There have been some familiar names among the quitters: MCI, which was acquired in January by Verizon; and AT&T, which was acquired in November by SBC Communications. SBC adopted the AT&T name after the merger.

More than a year before the SBC takeover, AT&T had ceased marketing its residential long-distance services, although it continued to provide service to existing customers. If the AT&T-BellSouth merger is completed, AT&T plans to consolidate its residential long-distance business and that of BellSouth into one, said AT&T spokesman Michael Coe.

That will leave customers in BellSouth's service territory, which includes most of Hernando County and a small portion of Pasco County, with one fewer landline long-distance carrier to choose from. It's something that has happened to customers of Verizon since that company's takeover of MCI.

How will the deal affect Verizon?

Verizon spokesman Bob Elek said it won't change the company's business plan. That includes pursuing the launch of TV service in some markets, including parts of the bay area, and acquiring the 45 percent stake in Verizon Wireless held by British telecom carrier Vodafone Group Plc.

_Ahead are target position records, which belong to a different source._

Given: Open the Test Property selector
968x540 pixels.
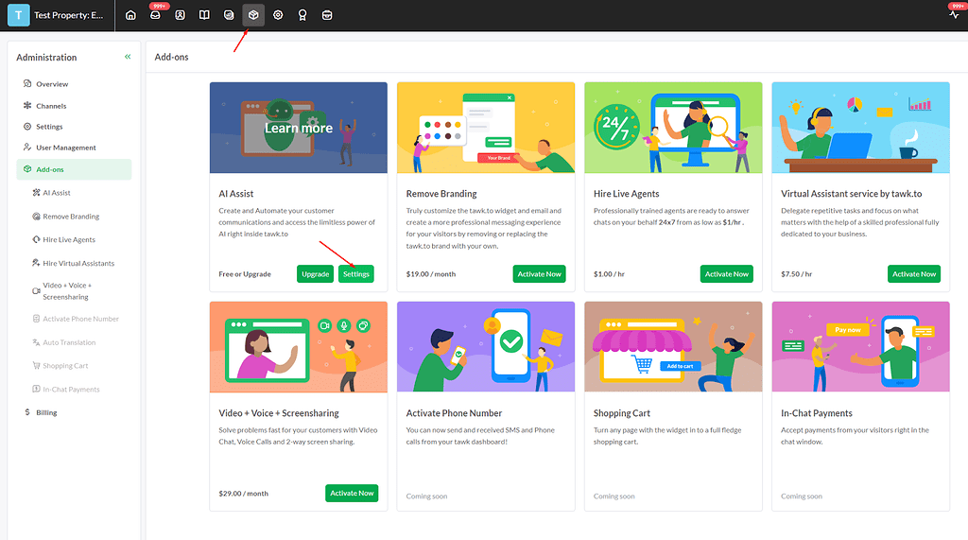Looking at the screenshot, I should click(61, 15).
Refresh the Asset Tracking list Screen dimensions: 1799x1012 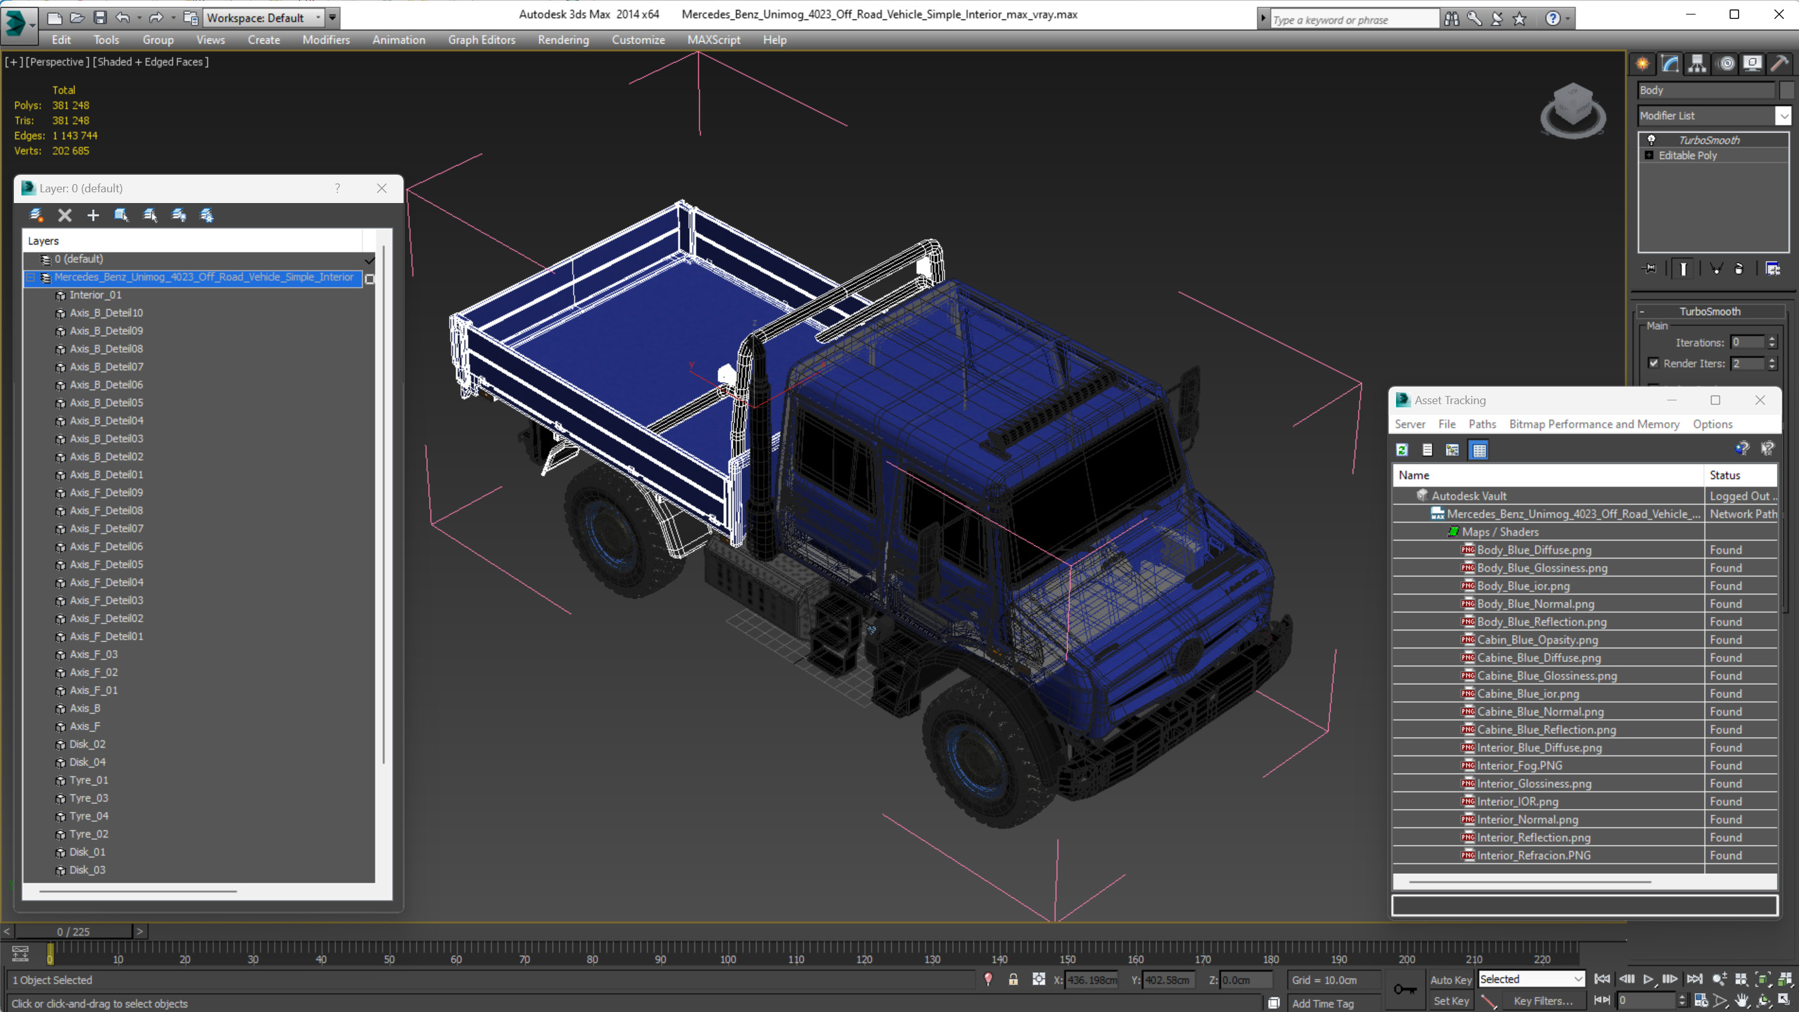1402,450
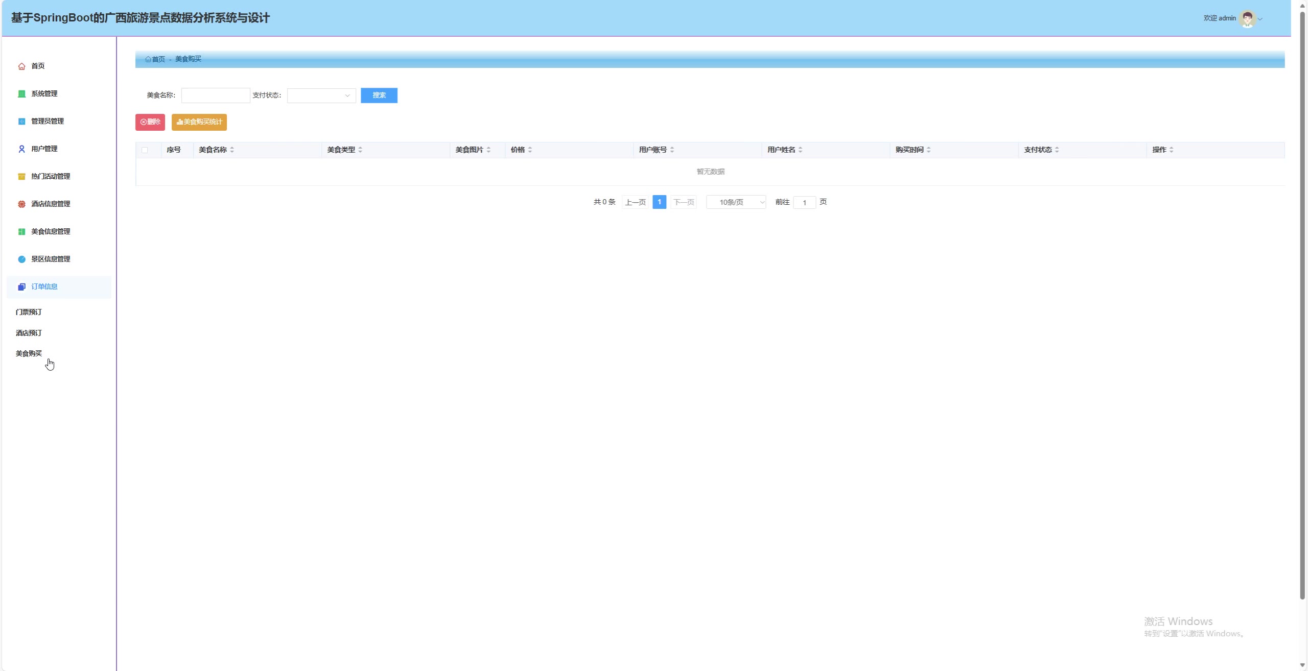Click the 美食信息管理 green grid icon
This screenshot has height=671, width=1308.
point(21,232)

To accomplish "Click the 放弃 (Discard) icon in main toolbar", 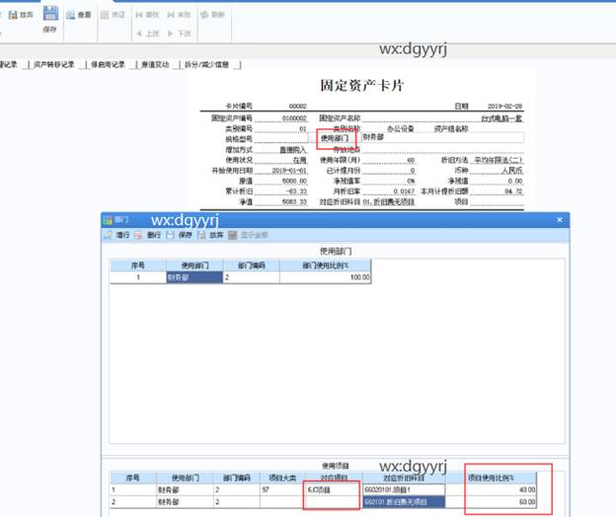I will pos(20,15).
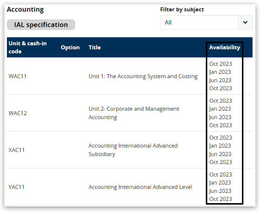Click the IAL specification tag button

click(x=41, y=25)
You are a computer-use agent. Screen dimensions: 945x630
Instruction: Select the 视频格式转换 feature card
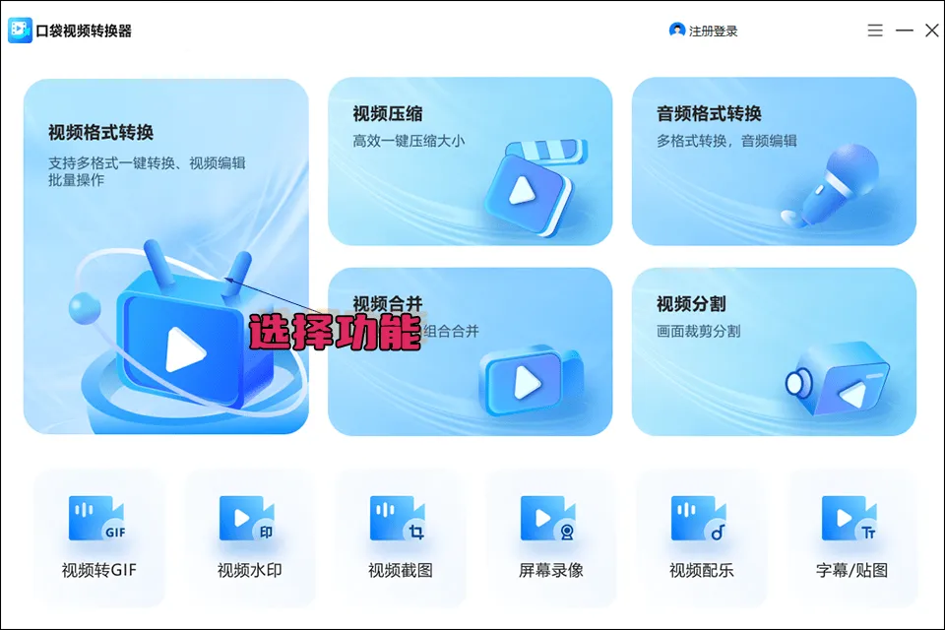(165, 261)
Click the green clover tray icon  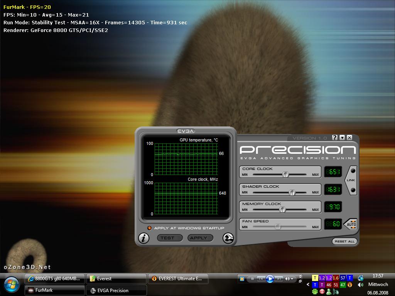coord(315,292)
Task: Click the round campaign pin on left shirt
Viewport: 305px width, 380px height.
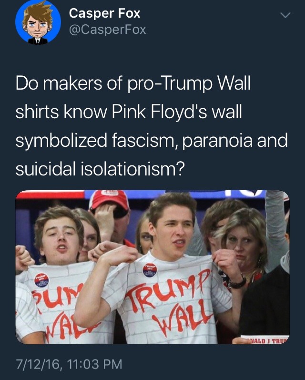Action: pyautogui.click(x=41, y=280)
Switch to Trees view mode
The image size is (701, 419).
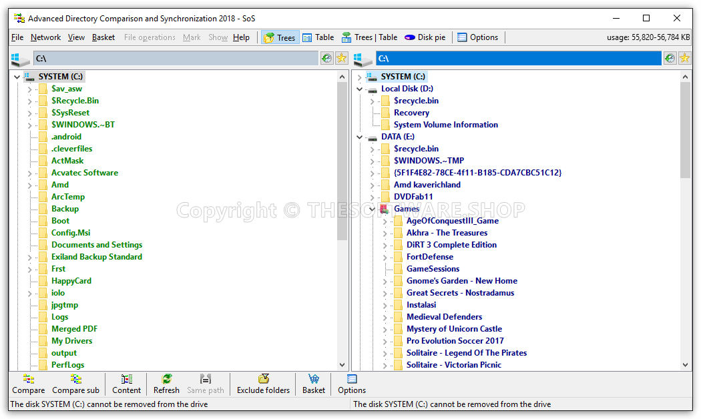pos(279,37)
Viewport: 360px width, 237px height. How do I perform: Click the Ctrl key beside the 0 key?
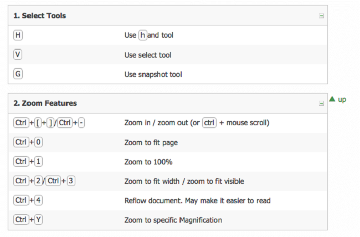click(x=20, y=142)
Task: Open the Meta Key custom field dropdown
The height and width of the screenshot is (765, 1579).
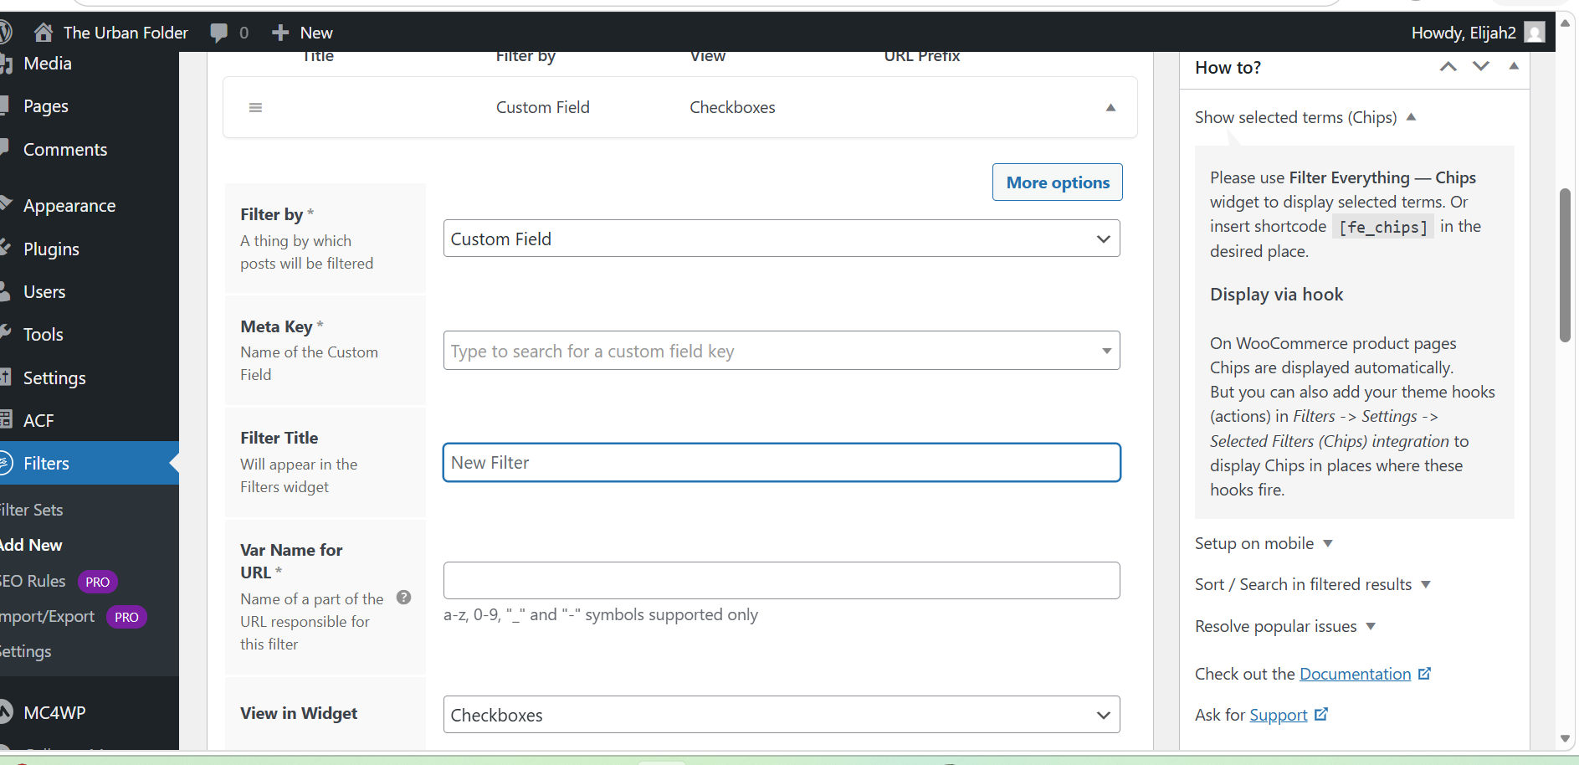Action: pyautogui.click(x=781, y=351)
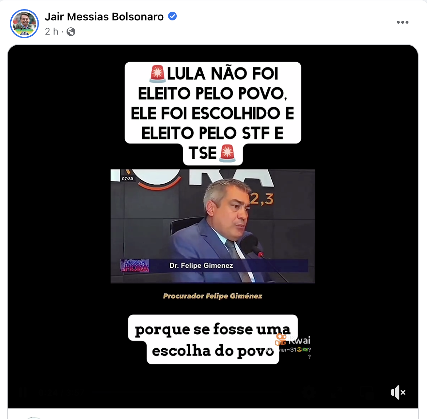Click the Kwai username under the watermark
Image resolution: width=427 pixels, height=419 pixels.
[289, 350]
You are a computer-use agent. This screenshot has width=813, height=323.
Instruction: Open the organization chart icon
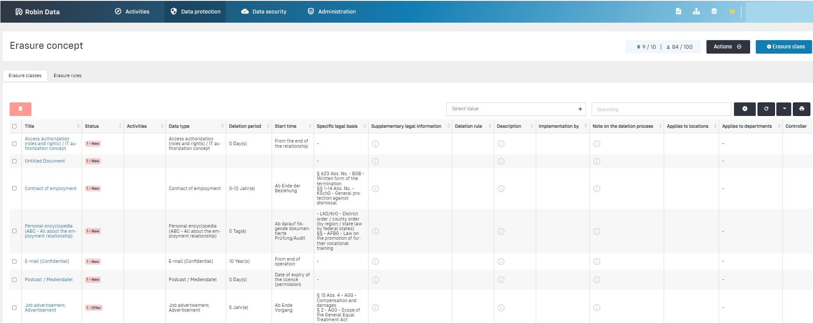(696, 11)
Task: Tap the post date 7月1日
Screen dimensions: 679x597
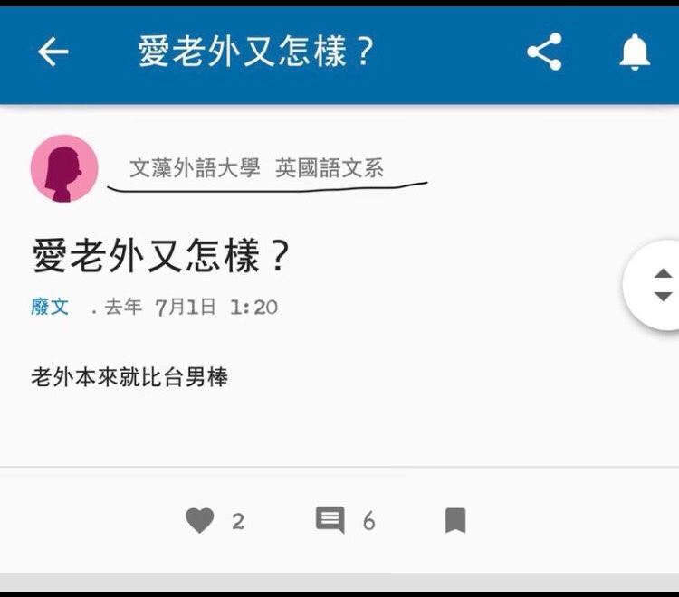Action: tap(185, 308)
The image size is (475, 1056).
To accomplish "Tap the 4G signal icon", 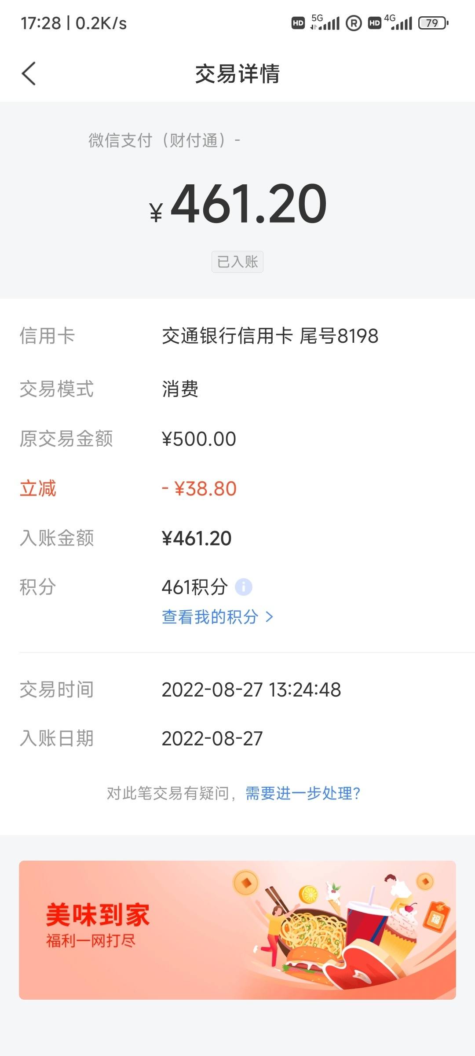I will tap(398, 22).
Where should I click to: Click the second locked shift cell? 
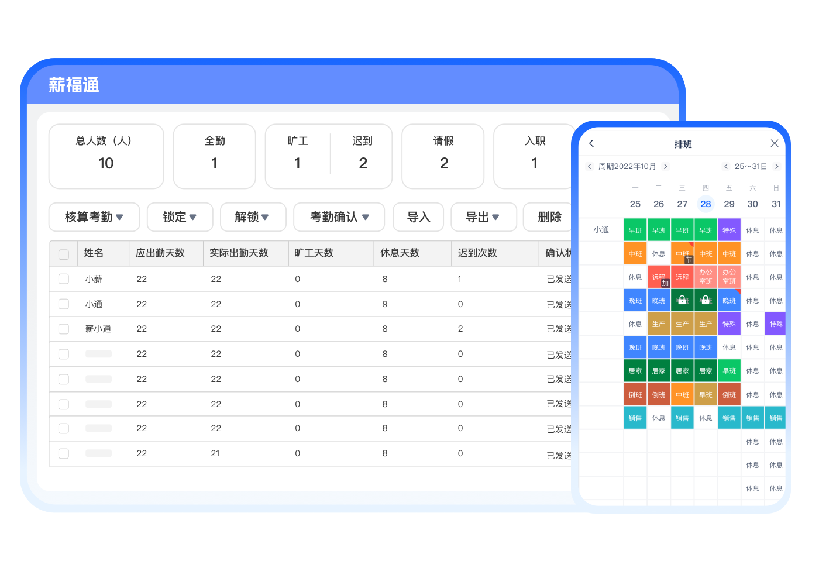pyautogui.click(x=706, y=300)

"We're really focusing on transitioning to a broadband communications company," Elek said.

Market analysts are divided on what else Verizon might do. Roger Conrad, editor of Utility Forecaster , a McLean, Va., investment newsletter, thinks the company might consider beefing up its wireless operations by acquiring Alltel, which is spinning off its small landline phone business.

But Roger Entner, a wireless consultant in Boston for British telecom consulting firm Ovum, said he doesn't think Verizon will attempt to make a large acquisition any time soon because he doesn't see much left that would be attractive for the company.

However, Entner thinks Verizon and other wireless carriers could benefit from AT&T's plan to replace Cingular Wireless with the AT&T name. AT&T owns 60 percent of Cingular, with the remainder held by BellSouth.

It's a decision that perplexes Entner because of the notorious reception and customer service problems that AT&T Wireless had suffered before it was acquired in 2004 by Cingular, which has enjoyed a far better reputation for service.

Now that AT&T has announced its intention to drop the valuable Cingular brand in favor of its tainted name, the heads of competing wireless carriers will "will get together and do the happy dance," Entner quipped. "For people 50 and above, AT&T still has that halo name," he said. "For those 40 and below, it has that AT&T Wireless taint. Look who's running that company - people 50 and over."